Calcium for healthy bones
Calcium helps build strong bones and teeth and is important for our muscles and blood.
Milk and other calcium-rich foods are an important part of a bone-healthy lifestyle.
Not getting enough calcium can cause rickets in children or osteoporosis in adults.
Adults need around 700mg of calcium a day, most of this should be achievable from a healthy balanced diet.
Many people also take calcium supplements as a preventive measure against disease.
However, taking high doses of calcium, more than 1500mg a day, can cause stomach pain and diarrhoea.
How to get enough calcium
While medications are available to help treat the bone-weakening disease osteoporosis, making a commitment to a "bone-healthy lifestyle" might mean preventing the condition in the first place. You can help maintain bone strength by making sure that you get enough calcium, vitamin D, and exercise.
If you already eat a lot of calcium-rich foods such as skimmed milk, yoghurt, low-fat cheese, almonds, sardines, and calcium-fortified orange juice, you may be getting what you need in your diet.
In addition to dairy products, you can also help maintain bone health by adding other calcium-rich foods such as leafy green vegetables (including kale, escarole, and bok choy), nuts (especially almonds and pistachios), legumes and seeds.

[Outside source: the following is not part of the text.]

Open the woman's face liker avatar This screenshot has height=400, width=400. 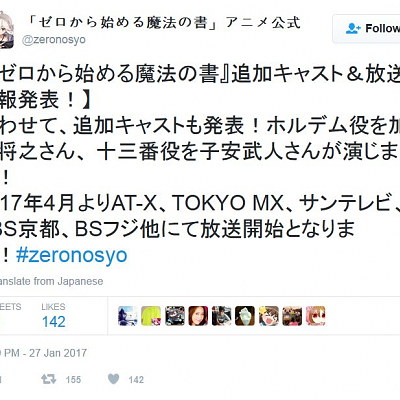[x=198, y=316]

Keep fizzy drinks to a minimum because too much phosphorus can also deplete calcium levels. Other things to avoid include:
- Caffeine, which reduces calcium absorption
- Excess alcohol
- Excess salt
- Too much red meat
Importance of vitamin D
Vitamin D helps regulate the amount of calcium in the body.
Most vitamin D comes from some safe exposure to the summer sun, and from diet.

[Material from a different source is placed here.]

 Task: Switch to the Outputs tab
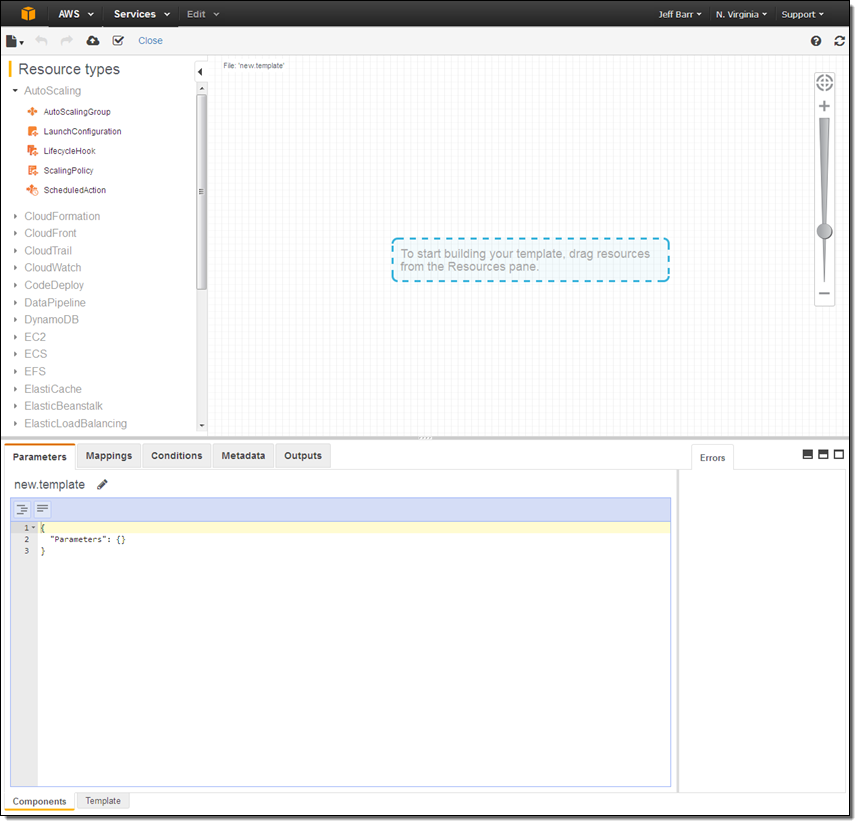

It is hard to get the daily amount of vitamin D needed from food, so most adults and children aged 4 and over are asked to consider supplements containing 10 micrograms of vitamin D every day during autumn and winter.
Supplements are recommended all year round for those people who do not get much exposure to the sun such as those in institutions (for example care homes), and those who always cover their skin when outside. People with dark skin, including people from African, African-Caribbean and South Asian backgrounds, are asked to consider a daily supplement all year round.